### Exercise passage

____________________

NVIDIA unveils Blackwell chip to power AI 'new industrial revolution'

Chip company NVIDIA wants to expand its leading role in technology for artificial intelligence applications with a new generation of its computing platform.

Company boss Jensen Huang presented the system, named Blackwell, at the company's own developer conference GTC in San Jose, California on Monday. "Blackwell is the engine to power this new industrial revolution" through AI, Huang said in his keynote address.

The system is touted to be four times more powerful than the current Grace Hopper generation when teaching artificial intelligence. NVIDIA's computer systems dominate AI training in data centres.

The company also wants to expand its role in the generation of content with the help of artificial intelligence. The Blackwell system is 30 times better at this than Hopper, Huang said. NVIDIA also has new software for this, which can also be used via interfaces in the cloud.

Huang was convinced that in the future, most content will not be prefabricated from storage, but that AI software will generate it freshly based on the current situation. NVIDIA has developed the computer system for this future.

____________________

### Extracted data
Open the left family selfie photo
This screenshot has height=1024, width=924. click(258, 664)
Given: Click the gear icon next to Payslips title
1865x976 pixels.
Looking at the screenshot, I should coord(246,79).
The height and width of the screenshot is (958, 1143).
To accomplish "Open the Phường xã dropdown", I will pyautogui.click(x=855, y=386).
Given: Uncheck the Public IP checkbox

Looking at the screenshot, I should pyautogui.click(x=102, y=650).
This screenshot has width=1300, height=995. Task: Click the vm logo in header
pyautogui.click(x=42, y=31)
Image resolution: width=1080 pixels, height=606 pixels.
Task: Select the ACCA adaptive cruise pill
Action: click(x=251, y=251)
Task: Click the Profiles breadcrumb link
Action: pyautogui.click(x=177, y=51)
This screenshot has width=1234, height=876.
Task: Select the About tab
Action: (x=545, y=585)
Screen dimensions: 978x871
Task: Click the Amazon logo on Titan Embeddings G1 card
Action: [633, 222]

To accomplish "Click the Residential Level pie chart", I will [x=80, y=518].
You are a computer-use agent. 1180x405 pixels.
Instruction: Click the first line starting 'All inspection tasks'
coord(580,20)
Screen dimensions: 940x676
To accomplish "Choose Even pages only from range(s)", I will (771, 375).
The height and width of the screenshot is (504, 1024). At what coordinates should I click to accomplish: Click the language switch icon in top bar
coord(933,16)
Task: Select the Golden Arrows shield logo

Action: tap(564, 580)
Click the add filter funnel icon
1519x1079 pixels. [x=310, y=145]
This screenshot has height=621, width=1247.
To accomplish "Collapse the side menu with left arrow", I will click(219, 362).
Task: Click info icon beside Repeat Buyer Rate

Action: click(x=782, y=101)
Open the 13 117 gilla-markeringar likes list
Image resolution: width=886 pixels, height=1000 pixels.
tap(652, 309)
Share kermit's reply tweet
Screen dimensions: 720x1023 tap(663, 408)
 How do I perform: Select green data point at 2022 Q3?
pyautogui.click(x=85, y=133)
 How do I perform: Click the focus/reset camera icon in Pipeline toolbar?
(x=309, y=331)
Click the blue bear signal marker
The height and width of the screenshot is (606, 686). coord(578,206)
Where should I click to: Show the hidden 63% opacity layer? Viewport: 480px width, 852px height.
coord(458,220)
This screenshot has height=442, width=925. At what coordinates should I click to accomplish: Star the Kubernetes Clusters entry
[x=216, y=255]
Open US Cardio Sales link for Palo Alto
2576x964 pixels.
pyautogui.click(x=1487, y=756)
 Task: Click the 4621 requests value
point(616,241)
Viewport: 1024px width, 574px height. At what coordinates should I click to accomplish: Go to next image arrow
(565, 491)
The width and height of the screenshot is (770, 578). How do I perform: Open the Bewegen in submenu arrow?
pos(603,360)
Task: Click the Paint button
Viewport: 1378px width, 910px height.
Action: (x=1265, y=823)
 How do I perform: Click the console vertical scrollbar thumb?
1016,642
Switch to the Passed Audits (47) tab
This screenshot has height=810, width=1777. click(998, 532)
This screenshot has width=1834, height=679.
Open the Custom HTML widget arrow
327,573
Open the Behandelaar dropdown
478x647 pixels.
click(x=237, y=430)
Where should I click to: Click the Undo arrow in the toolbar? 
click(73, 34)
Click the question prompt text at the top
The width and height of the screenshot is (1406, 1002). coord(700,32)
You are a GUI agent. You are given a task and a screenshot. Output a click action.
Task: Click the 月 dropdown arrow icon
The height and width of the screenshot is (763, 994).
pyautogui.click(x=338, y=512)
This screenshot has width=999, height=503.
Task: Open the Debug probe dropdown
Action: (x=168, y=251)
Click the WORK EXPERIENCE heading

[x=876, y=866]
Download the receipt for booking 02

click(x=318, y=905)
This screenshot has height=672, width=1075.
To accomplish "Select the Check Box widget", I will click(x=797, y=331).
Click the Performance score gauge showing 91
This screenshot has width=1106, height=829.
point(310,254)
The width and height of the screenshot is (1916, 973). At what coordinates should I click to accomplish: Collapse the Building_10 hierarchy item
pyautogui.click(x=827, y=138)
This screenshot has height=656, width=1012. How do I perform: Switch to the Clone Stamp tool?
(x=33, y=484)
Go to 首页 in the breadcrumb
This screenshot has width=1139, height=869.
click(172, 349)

____________________

### Exercise 1
Summarize the Blackwell article in two sentences.
### Exercise 2
Answer these questions from the Blackwell article:
(a) At which event was Blackwell presented?
(b) How many times more powerful than the Grace Hopper generation is Blackwell said to be when teaching artificial intelligence?
(c) How much better than Hopper is Blackwell at generating content, according to Huang?
### Exercise 3
Extend the Blackwell article by writing what comes after its final sentence.
The listing is not needed for any of this.

### Exercise answer 1
At NVIDIA's GTC developer conference in San Jose, company boss Jensen Huang presented Blackwell, a new generation of its computing platform, calling it "the engine to power this new industrial revolution" through AI. The system is touted as four times more powerful than Grace Hopper for AI training and, according to Huang, 30 times better at generating content, which he expects AI software to produce freshly in the future.

### Exercise answer 2
(a) NVIDIA's own developer conference, GTC, in San Jose, California.
(b) Four times.
(c) 30 times better.

### Exercise answer 3
With Grace Hopper, for example, the chatbot ChatGPT could have been trained within three months with 8,000 NVIDIA chips and a power consumption of 15 megawatts, said Huang. With Blackwell, this could be achieved in the same time with 2,000 chips and 4 megawatts of electricity.

The "AI superchip" is named after David Harold Blackwell, a University of California, Berkeley mathematician specializing in game theory and statistics.

NVIDIA also wants to promote the use of so-called "digital twins," in which companies can simulate their entire business digitally.

Before something is built in the real world, it will first be simulated digitally in future, Huang said. NVIDIA is also focussing on robots.

"Everything that moves will be robotic," Huang said. The aim is for robots to be able to learn simply by observing people. Huang said "the ChatGPT moment" for robotics could be just around the corner.